FOR A QUARTER of a century in the halls of Congress, there was one big man among lobbyists--in size as well as ability to influence the lawmakers and their laws. And when asked what it was about his approach that worked so well, Andrew J. Biemiller--the voice of organized labor in America --would quote his boss and close friend, George Meany: "George told me to remember just three things: don't beg, don't threaten and don't think you are always 100 percent right." Mr. Biemiller, who died last Saturday at the age of 75, was faithful enough to this advice to become perhaps the single most influential lobbyist in town.

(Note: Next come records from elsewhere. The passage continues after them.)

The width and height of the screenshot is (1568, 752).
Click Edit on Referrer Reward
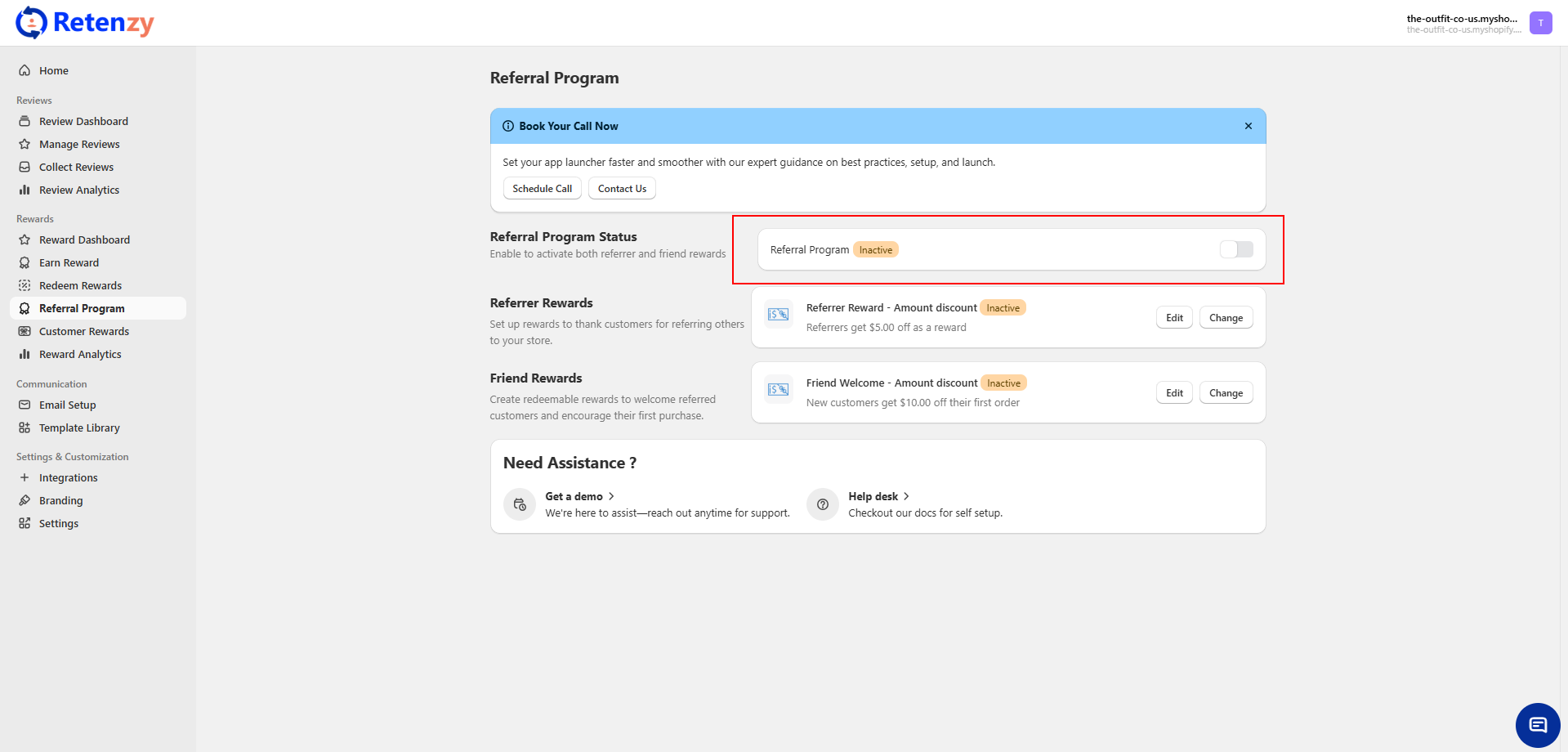pos(1174,318)
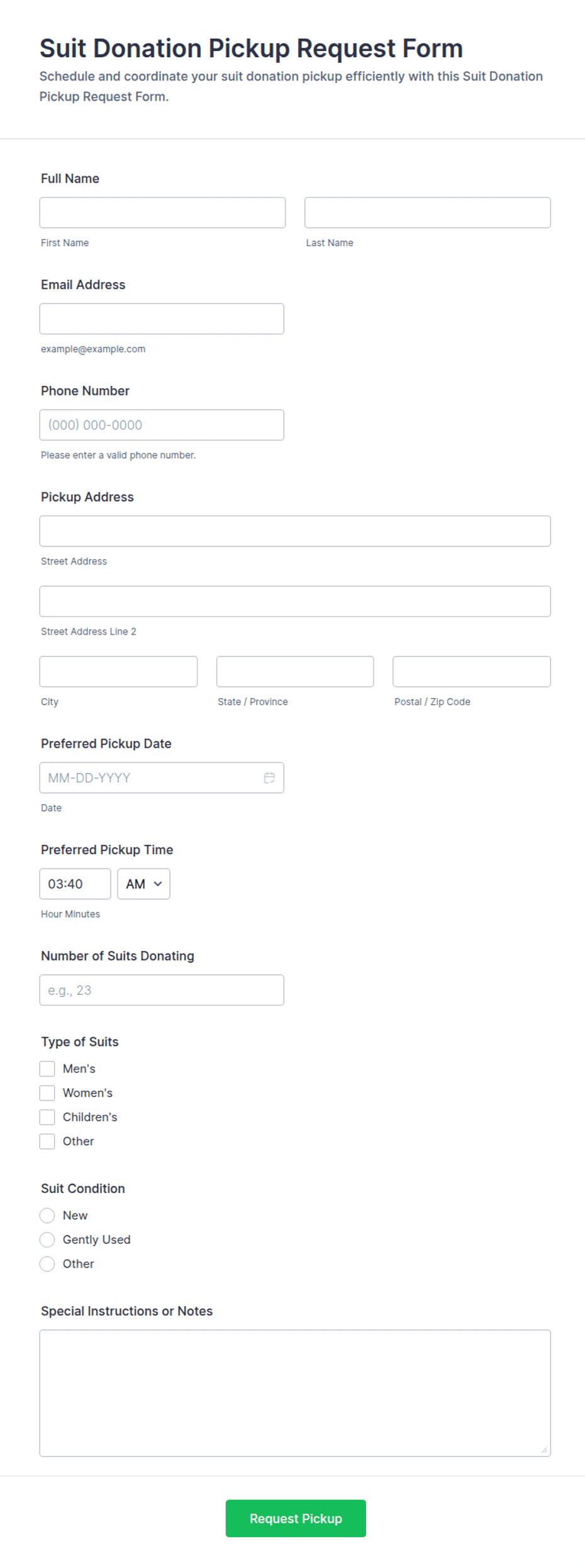
Task: Click the Street Address Line 2 field
Action: [295, 601]
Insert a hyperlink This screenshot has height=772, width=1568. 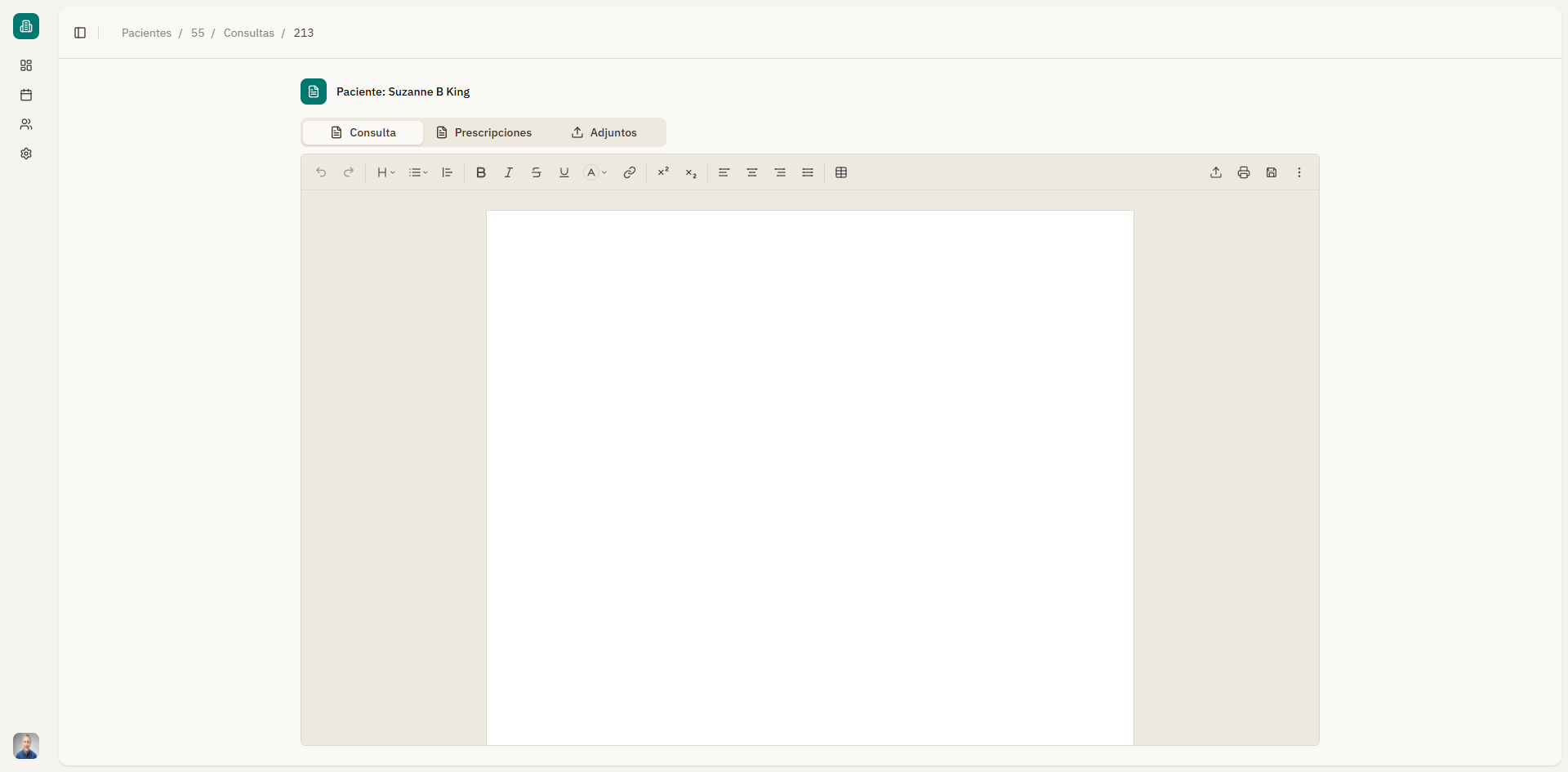[x=630, y=172]
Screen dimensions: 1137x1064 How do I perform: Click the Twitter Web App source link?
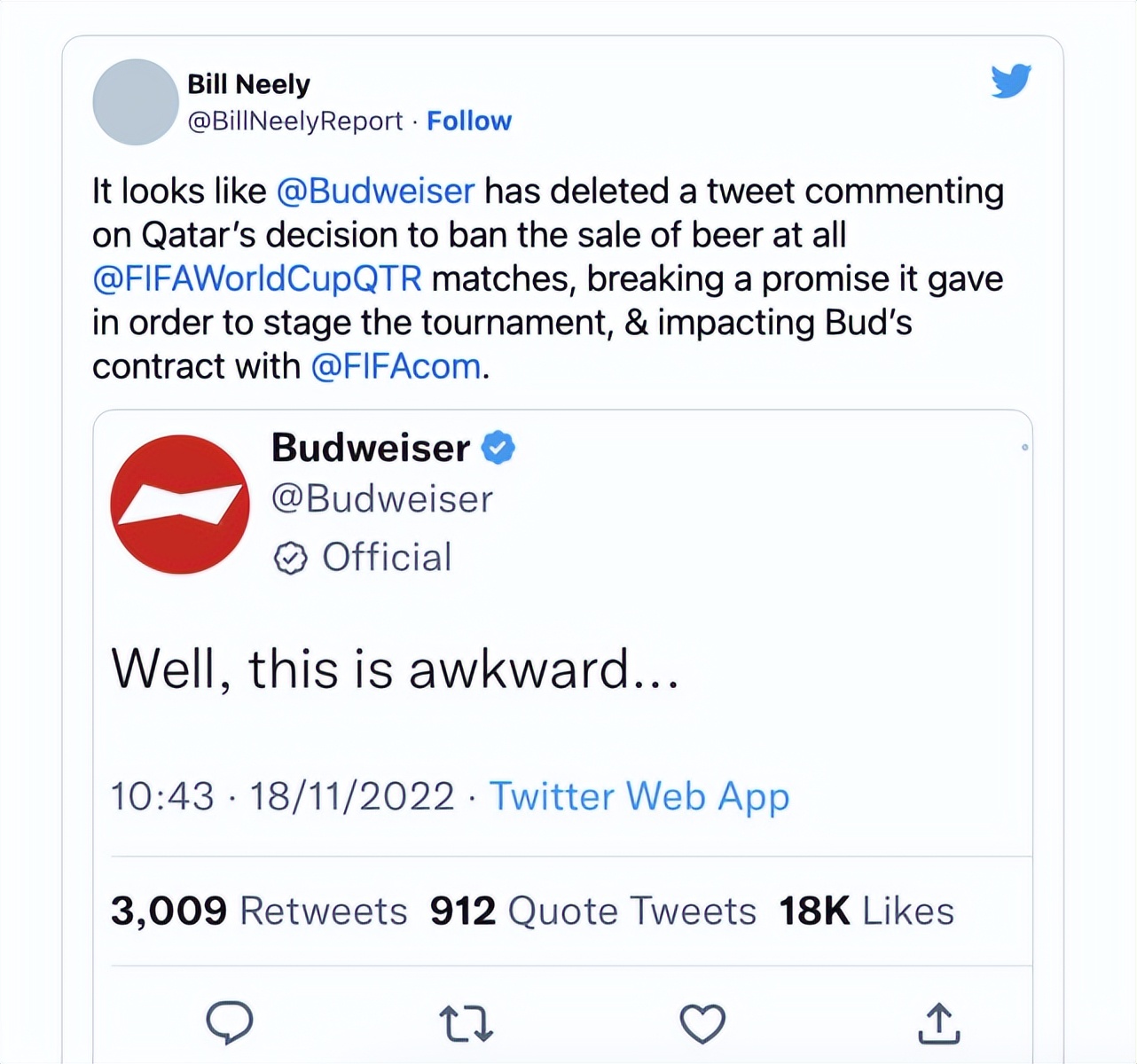(x=639, y=795)
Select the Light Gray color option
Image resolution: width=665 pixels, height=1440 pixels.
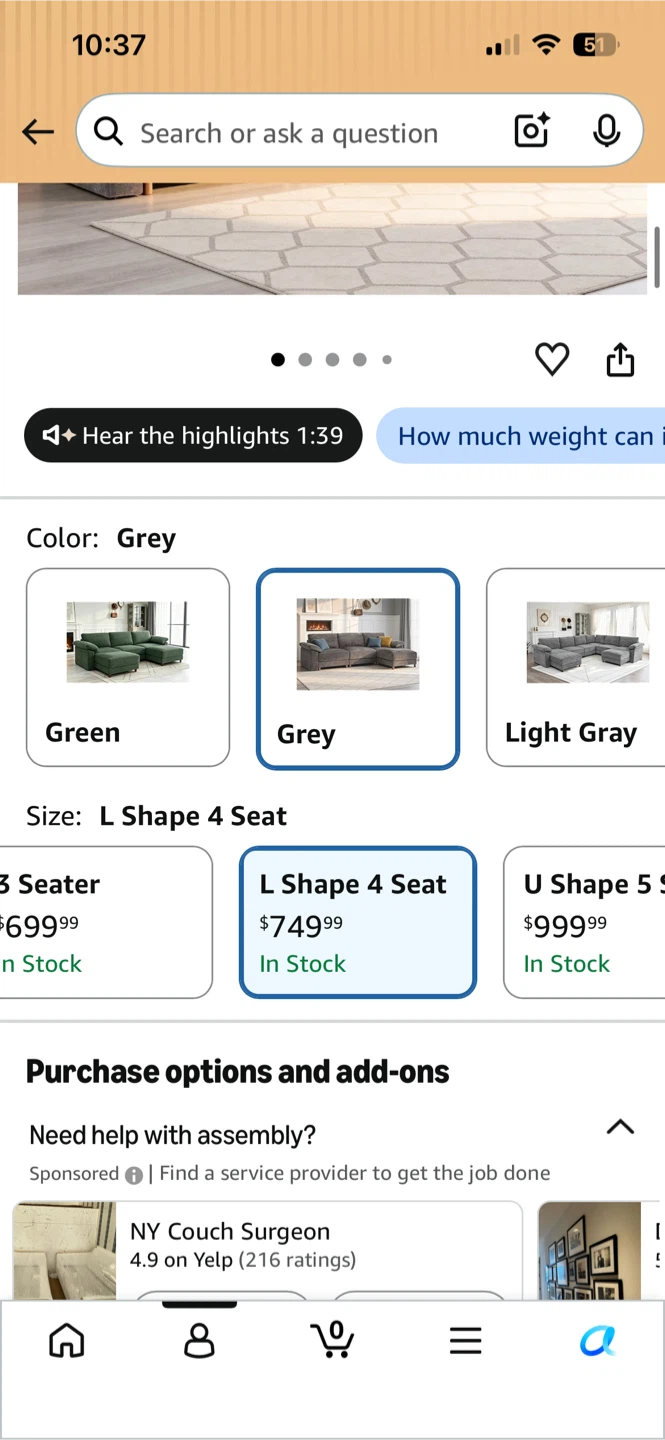(576, 667)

And if the influence of the labor movement had begun to wane by the time Mr. Biemiller retired as director of the AFL-CIO department of legislation, his impact on civil rights and social welfare legislation would endure. Early on, as a congressman from Wisconsin, Mr. Biemiller was Hubert Humphrey's principal ally during the 1948 Democratic convention platform committee fight over a civil rights plank. As labor's legislative expert, Mr. Biemiller also joined with civil rights groups to buck Kennedy administration opposition and write a fair-employment-practices clause into the civil rights bill that was enacted in 1964.

There was Mr. Biemiller's longer and less successful effort for national health insurance, which he began as a member of the Wisconsin legislature in 1937 and never stopped pushing. "I guess that's my biggest disappointment," he said upon retirement, "the utter lack of anything on health insurance after Medicare."

Congress kept changing, though, with "more and more of the people up there . . . concerned about their own district and about nothing else," Mr. Biemiller noted when he finally left the Hill. "They don't listen to the leadership . . . . There isn't much fun up there anymore." Be that as it may, the fun-- and the serious legislative business of forging civil rights, health care and worker protections--was richer for the gregariously gruff, slightly rumpled, knowledgeable and respected presence of Andy Biemiller, when and where it counted.